BEGIN

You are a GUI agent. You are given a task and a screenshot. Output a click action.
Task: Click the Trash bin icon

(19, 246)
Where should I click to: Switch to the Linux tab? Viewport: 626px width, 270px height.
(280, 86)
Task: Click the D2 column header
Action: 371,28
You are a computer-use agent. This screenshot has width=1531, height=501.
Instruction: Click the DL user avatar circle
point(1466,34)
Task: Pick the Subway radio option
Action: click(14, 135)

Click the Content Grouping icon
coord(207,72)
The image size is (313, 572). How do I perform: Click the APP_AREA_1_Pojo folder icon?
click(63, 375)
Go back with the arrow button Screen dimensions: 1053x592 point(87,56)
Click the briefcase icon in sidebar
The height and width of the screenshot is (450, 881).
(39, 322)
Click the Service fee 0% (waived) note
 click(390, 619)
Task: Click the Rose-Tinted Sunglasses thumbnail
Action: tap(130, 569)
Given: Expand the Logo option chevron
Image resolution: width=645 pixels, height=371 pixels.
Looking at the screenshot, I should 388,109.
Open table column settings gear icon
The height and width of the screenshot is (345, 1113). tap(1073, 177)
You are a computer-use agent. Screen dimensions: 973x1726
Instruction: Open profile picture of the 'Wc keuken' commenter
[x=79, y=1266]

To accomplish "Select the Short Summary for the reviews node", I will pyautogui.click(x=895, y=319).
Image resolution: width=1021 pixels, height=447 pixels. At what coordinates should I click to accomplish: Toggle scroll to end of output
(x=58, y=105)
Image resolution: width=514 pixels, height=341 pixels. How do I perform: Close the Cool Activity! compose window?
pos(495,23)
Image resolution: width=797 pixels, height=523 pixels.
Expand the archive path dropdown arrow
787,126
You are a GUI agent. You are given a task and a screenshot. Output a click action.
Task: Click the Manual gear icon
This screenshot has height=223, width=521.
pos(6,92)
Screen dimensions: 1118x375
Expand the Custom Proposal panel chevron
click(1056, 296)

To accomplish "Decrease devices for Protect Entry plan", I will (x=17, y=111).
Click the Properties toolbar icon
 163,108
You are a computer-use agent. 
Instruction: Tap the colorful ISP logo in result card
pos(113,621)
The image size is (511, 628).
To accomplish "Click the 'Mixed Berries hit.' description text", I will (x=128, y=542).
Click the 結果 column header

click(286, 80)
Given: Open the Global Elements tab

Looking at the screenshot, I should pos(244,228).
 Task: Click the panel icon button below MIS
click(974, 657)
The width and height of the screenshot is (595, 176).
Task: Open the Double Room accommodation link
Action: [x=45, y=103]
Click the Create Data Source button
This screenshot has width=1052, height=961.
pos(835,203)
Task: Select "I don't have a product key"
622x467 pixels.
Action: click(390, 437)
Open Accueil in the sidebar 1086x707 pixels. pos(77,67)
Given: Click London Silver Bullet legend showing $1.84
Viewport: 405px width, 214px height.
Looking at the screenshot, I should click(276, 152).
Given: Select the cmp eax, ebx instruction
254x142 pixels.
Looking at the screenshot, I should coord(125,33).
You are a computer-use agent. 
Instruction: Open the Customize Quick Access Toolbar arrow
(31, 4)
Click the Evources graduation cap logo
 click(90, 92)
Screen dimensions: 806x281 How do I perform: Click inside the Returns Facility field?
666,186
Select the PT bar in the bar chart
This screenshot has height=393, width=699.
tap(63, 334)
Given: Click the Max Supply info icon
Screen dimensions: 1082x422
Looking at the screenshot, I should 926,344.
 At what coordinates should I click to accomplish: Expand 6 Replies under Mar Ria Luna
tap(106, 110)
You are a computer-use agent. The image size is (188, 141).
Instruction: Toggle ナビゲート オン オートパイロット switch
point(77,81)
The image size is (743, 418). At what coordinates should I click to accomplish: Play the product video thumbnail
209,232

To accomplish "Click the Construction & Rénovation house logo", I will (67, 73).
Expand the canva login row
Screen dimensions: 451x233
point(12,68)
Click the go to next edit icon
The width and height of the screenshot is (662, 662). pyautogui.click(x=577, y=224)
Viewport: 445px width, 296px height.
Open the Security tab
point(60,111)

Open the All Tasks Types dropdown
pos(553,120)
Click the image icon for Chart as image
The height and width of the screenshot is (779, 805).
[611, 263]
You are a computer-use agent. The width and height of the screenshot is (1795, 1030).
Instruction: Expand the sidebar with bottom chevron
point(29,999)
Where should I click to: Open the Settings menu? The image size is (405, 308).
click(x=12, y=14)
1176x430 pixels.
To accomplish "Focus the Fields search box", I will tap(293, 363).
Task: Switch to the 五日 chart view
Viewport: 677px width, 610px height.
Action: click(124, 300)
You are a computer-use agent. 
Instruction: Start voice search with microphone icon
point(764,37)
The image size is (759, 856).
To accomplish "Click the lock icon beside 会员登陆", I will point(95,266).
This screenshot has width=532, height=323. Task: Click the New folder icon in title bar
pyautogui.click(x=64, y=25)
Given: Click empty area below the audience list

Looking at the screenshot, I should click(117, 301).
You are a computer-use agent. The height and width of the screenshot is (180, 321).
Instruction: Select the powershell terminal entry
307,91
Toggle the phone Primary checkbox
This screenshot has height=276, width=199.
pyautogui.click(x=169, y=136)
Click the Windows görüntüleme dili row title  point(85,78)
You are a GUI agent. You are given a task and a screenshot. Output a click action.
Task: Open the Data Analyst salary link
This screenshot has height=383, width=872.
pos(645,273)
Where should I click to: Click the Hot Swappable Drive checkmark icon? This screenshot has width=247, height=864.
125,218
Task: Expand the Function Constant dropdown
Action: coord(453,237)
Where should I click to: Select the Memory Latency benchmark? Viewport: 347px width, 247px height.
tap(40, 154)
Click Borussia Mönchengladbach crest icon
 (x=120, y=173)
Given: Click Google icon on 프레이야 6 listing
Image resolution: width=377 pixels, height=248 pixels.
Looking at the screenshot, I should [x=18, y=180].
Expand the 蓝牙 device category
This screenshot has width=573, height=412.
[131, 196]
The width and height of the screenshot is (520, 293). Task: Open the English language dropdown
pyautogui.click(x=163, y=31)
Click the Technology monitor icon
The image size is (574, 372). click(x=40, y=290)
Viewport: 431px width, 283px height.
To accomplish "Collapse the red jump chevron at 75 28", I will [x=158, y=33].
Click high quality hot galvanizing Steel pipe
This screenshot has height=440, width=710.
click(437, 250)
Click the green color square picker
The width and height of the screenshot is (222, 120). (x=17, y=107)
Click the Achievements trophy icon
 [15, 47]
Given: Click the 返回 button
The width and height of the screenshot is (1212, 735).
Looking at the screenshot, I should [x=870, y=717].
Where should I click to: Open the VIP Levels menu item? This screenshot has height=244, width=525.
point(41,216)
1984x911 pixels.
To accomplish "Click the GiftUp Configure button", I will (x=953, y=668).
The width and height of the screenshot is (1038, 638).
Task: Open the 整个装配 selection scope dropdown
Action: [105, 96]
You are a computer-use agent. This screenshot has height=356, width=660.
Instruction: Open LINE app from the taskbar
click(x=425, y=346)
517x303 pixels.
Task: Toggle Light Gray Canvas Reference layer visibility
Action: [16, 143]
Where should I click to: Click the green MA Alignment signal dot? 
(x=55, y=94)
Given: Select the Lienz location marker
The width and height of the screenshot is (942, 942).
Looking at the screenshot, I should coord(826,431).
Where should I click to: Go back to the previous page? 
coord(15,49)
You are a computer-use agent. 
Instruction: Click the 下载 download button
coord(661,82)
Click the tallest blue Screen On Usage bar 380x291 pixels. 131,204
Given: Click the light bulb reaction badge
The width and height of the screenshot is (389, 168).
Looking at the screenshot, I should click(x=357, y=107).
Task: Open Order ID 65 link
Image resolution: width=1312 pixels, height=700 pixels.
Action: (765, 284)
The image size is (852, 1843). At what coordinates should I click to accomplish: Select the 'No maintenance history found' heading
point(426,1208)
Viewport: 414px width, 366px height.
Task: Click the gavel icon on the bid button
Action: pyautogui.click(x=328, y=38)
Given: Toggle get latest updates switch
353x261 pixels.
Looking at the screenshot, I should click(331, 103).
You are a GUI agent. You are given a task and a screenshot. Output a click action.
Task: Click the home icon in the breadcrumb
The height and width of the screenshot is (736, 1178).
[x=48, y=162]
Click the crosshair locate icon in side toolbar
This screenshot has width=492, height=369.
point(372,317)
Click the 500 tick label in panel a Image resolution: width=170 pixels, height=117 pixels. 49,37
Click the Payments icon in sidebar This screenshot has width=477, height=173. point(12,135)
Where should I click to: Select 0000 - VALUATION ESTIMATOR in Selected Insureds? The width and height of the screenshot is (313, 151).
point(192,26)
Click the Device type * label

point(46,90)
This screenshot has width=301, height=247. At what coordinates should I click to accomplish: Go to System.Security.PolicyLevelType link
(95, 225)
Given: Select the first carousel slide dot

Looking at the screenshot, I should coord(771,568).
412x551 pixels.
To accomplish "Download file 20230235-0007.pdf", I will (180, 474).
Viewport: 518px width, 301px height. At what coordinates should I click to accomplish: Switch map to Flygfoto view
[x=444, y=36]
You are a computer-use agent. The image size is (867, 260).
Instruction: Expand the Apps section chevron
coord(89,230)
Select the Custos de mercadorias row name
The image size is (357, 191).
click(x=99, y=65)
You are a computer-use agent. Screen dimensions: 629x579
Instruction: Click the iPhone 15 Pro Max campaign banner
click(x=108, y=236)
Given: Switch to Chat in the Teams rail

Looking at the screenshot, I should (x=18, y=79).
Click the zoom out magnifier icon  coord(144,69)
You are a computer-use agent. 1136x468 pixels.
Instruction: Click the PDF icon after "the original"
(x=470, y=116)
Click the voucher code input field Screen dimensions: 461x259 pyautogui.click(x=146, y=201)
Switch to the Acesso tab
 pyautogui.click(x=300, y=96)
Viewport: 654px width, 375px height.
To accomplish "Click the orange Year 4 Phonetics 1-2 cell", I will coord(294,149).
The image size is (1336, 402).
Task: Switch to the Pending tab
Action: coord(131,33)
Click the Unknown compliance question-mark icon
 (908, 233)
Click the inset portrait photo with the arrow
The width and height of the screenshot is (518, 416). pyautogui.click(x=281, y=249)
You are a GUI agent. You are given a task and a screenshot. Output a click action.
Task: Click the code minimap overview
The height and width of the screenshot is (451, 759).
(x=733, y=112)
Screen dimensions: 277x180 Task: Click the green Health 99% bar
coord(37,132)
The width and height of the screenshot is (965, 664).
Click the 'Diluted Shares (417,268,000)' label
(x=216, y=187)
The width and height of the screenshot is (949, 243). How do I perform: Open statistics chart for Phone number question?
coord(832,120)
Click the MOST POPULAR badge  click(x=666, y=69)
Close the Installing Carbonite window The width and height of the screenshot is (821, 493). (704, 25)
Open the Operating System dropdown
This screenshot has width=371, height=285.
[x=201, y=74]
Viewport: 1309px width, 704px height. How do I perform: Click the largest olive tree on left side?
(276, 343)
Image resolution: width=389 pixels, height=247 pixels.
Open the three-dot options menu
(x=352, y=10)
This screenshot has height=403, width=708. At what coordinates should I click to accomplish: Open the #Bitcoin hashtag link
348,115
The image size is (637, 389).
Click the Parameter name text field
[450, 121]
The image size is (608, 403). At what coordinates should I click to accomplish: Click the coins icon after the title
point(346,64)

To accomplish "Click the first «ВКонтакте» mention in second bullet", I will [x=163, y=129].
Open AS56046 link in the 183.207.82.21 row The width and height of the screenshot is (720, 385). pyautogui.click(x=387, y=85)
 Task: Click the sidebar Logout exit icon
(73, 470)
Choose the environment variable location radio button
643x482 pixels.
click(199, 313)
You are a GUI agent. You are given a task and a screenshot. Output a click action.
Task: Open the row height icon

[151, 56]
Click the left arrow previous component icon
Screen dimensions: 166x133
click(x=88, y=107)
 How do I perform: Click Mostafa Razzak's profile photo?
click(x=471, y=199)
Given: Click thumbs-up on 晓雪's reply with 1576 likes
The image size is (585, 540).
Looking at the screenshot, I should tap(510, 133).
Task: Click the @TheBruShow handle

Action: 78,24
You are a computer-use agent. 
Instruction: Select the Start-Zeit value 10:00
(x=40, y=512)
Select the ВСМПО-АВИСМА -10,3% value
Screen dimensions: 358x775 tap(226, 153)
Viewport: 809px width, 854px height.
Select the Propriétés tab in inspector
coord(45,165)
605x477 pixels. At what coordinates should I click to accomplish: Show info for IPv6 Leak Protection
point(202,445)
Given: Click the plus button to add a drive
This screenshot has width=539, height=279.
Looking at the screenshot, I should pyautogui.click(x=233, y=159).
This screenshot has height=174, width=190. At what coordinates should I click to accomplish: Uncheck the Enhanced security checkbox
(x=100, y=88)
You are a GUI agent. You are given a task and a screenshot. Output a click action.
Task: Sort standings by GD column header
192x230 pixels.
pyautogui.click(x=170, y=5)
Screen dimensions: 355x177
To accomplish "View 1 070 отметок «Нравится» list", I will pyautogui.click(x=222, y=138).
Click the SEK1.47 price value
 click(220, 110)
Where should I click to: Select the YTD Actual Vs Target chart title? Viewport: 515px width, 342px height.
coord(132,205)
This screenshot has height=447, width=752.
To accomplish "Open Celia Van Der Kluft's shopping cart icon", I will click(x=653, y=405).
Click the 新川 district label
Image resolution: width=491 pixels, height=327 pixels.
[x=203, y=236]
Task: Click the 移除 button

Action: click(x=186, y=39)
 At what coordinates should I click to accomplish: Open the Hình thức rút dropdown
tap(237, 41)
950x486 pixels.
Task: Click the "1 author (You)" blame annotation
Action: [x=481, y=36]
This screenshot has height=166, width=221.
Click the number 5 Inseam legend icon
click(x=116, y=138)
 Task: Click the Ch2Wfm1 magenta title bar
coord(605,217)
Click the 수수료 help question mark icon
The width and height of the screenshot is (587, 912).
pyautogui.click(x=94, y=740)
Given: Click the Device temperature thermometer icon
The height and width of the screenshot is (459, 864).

END

Of all the entries above, repeat only the lines from the line that has "You are a computer-use agent. The image size is (188, 141)." to the line that has "Toggle the phone Primary checkbox", both lines included, exactly.

Result of the task.
You are a computer-use agent. The image size is (188, 141).
Instruction: Toggle ナビゲート オン オートパイロット switch
point(77,81)
The image size is (743, 418). At what coordinates should I click to accomplish: Play the product video thumbnail
209,232

To accomplish "Click the Construction & Rénovation house logo", I will (67, 73).
Expand the canva login row
Screen dimensions: 451x233
point(12,68)
Click the go to next edit icon
The width and height of the screenshot is (662, 662). pyautogui.click(x=577, y=224)
Viewport: 445px width, 296px height.
Open the Security tab
point(60,111)

Open the All Tasks Types dropdown
pos(553,120)
Click the image icon for Chart as image
The height and width of the screenshot is (779, 805).
[611, 263]
You are a computer-use agent. The width and height of the screenshot is (1795, 1030).
Instruction: Expand the sidebar with bottom chevron
point(29,999)
Where should I click to: Open the Settings menu? The image size is (405, 308).
click(x=12, y=14)
1176x430 pixels.
To accomplish "Focus the Fields search box", I will tap(293, 363).
Task: Switch to the 五日 chart view
Viewport: 677px width, 610px height.
Action: click(124, 300)
You are a computer-use agent. 
Instruction: Start voice search with microphone icon
point(764,37)
The image size is (759, 856).
To accomplish "Click the lock icon beside 会员登陆", I will point(95,266).
This screenshot has width=532, height=323. Task: Click the New folder icon in title bar
pyautogui.click(x=64, y=25)
Given: Click empty area below the audience list

Looking at the screenshot, I should click(117, 301).
You are a computer-use agent. The height and width of the screenshot is (180, 321).
Instruction: Select the powershell terminal entry
307,91
Toggle the phone Primary checkbox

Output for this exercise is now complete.